# To do:
Count how many lines in the items below contain the word "Describe", treating uppercase and lowercase as different, and reply with only that number.

---*---

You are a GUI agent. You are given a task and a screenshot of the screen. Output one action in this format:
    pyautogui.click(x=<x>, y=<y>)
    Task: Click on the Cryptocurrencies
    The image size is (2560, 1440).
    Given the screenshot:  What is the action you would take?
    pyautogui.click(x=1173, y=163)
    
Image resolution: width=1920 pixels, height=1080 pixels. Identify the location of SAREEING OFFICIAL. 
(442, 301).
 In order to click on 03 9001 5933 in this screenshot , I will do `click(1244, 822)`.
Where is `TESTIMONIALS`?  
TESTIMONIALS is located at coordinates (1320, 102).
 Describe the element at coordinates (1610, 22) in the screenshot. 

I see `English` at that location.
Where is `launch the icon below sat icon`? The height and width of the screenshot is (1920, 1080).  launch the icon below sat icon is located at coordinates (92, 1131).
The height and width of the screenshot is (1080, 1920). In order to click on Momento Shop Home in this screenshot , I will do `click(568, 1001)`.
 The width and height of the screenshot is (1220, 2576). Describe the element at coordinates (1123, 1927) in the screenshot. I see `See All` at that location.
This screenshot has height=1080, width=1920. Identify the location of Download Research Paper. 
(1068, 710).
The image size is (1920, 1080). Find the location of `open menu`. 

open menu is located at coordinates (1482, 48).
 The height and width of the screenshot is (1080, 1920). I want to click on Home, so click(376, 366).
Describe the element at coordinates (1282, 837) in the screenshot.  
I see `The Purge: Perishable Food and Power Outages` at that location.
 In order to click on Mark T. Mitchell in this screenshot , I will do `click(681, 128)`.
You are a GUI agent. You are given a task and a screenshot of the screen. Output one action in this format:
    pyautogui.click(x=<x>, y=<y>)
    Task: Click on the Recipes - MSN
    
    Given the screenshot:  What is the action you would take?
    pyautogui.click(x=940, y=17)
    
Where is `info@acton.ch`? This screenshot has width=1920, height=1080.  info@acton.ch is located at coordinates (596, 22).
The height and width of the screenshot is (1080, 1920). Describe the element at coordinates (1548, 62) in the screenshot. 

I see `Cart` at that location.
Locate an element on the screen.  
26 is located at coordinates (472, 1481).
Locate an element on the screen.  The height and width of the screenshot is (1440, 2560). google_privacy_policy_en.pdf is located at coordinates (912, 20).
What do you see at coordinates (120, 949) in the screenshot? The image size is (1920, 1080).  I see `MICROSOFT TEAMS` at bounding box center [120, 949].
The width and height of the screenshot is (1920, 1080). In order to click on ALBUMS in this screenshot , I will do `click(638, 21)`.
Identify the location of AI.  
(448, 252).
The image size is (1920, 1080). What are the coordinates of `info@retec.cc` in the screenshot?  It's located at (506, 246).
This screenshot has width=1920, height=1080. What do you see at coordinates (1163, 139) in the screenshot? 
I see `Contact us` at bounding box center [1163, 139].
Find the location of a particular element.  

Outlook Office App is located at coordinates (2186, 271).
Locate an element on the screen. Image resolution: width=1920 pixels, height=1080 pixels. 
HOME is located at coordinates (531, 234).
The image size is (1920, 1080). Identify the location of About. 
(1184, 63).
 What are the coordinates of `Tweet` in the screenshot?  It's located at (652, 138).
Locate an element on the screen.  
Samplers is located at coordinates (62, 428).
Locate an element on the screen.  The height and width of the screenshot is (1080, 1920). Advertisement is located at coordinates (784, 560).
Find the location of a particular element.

---*---

# Exercise result:
4